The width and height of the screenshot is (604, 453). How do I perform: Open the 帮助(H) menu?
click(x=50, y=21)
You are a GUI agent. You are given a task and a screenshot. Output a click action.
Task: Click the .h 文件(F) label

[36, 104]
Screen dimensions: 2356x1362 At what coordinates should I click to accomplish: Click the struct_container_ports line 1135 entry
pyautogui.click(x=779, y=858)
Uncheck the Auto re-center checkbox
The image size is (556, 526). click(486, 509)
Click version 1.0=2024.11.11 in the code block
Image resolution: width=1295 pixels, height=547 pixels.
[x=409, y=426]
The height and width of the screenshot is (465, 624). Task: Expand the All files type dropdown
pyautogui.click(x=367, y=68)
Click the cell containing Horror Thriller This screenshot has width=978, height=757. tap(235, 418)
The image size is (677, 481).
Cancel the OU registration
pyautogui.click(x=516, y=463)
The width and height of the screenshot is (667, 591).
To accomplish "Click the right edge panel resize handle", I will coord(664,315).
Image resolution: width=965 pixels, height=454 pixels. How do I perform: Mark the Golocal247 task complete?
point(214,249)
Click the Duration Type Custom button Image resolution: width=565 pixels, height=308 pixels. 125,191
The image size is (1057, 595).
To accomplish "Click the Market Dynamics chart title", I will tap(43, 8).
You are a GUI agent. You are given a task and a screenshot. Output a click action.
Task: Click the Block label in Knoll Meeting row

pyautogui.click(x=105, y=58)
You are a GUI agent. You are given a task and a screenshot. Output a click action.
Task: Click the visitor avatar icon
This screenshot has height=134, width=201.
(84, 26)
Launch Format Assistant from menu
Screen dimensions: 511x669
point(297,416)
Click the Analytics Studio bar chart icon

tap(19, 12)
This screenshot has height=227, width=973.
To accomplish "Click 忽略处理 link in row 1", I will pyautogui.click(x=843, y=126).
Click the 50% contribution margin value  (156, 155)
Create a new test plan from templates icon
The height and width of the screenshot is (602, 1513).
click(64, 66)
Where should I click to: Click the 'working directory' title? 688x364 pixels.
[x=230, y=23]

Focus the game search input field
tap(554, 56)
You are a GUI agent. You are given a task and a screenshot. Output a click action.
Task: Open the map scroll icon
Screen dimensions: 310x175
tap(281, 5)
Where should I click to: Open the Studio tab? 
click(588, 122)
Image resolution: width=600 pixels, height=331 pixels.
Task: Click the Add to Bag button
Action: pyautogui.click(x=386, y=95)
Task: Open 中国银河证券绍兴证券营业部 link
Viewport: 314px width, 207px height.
*-*-*
# [Instruction]
Update the data above by replacing "Auto re-center" with "Auto center", leaving everything else unchanged.

# [Response to this exercise]
The width and height of the screenshot is (604, 453). How do I perform: Open the 帮助(H) menu?
click(x=50, y=21)
You are a GUI agent. You are given a task and a screenshot. Output a click action.
Task: Click the .h 文件(F) label

[36, 104]
Screen dimensions: 2356x1362 At what coordinates should I click to accomplish: Click the struct_container_ports line 1135 entry
pyautogui.click(x=779, y=858)
Uncheck the Auto center checkbox
The image size is (556, 526). click(486, 509)
Click version 1.0=2024.11.11 in the code block
Image resolution: width=1295 pixels, height=547 pixels.
[x=409, y=426]
The height and width of the screenshot is (465, 624). Task: Expand the All files type dropdown
pyautogui.click(x=367, y=68)
Click the cell containing Horror Thriller This screenshot has width=978, height=757. tap(235, 418)
The image size is (677, 481).
Cancel the OU registration
pyautogui.click(x=516, y=463)
The width and height of the screenshot is (667, 591).
To accomplish "Click the right edge panel resize handle", I will coord(664,315).
Image resolution: width=965 pixels, height=454 pixels. How do I perform: Mark the Golocal247 task complete?
point(214,249)
Click the Duration Type Custom button Image resolution: width=565 pixels, height=308 pixels. 125,191
The image size is (1057, 595).
To accomplish "Click the Market Dynamics chart title", I will tap(43, 8).
You are a GUI agent. You are given a task and a screenshot. Output a click action.
Task: Click the Block label in Knoll Meeting row

pyautogui.click(x=105, y=58)
You are a GUI agent. You are given a task and a screenshot. Output a click action.
Task: Click the visitor avatar icon
This screenshot has height=134, width=201.
(84, 26)
Launch Format Assistant from menu
Screen dimensions: 511x669
point(297,416)
Click the Analytics Studio bar chart icon

tap(19, 12)
This screenshot has height=227, width=973.
To accomplish "Click 忽略处理 link in row 1", I will pyautogui.click(x=843, y=126).
Click the 50% contribution margin value  (156, 155)
Create a new test plan from templates icon
The height and width of the screenshot is (602, 1513).
click(64, 66)
Where should I click to: Click the 'working directory' title? 688x364 pixels.
[x=230, y=23]

Focus the game search input field
tap(554, 56)
You are a GUI agent. You are given a task and a screenshot. Output a click action.
Task: Open the map scroll icon
Screen dimensions: 310x175
tap(281, 5)
Where should I click to: Open the Studio tab? 
click(588, 122)
Image resolution: width=600 pixels, height=331 pixels.
Task: Click the Add to Bag button
Action: pyautogui.click(x=386, y=95)
Task: Open 中国银河证券绍兴证券营业部 link
Viewport: 314px width, 207px height.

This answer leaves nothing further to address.